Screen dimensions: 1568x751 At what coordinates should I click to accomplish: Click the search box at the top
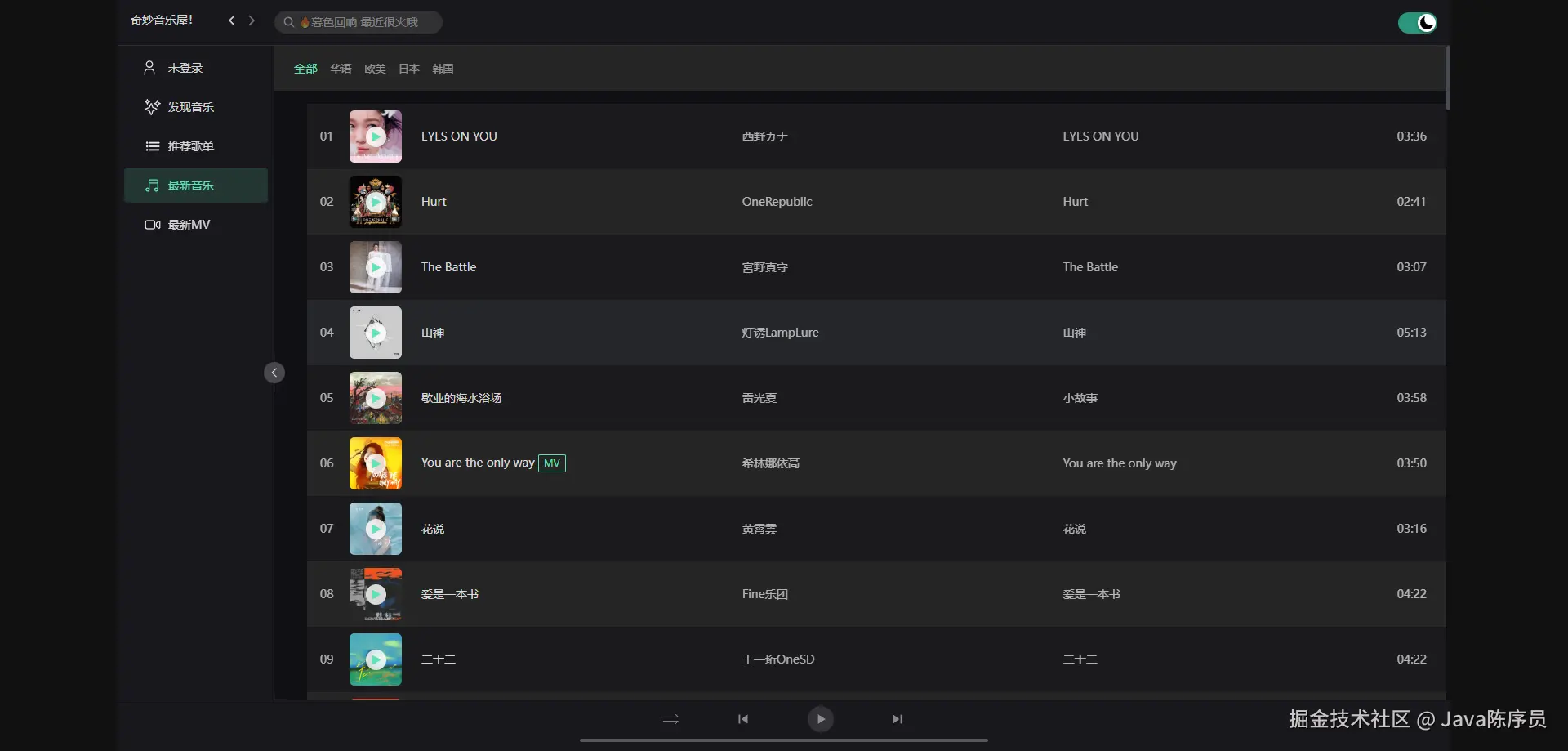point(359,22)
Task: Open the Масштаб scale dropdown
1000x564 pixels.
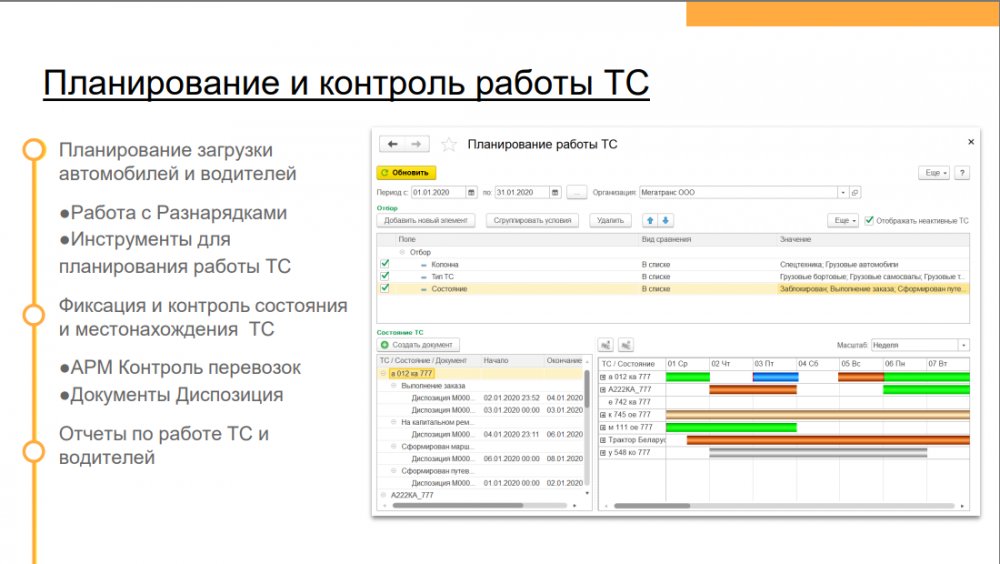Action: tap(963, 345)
===============
» EXERCISE DIRECTIONS
Put the lines above into a Markdown table with a column headed "No." for the row number and a column headed "Line" for the line, skipping any blank lines. Leave the pictures out of the table.

» COMPLETE RESPONSE
| No. | Line |
|---|---|
| 1 | Screen dimensions: 1568x751 At what coordinates should I click to accomplish: Click the search box at the top |
| 2 | point(359,22) |
| 3 | Task: Open the Масштаб scale dropdown |
| 4 | 1000x564 pixels. |
| 5 | Action: tap(963, 345) |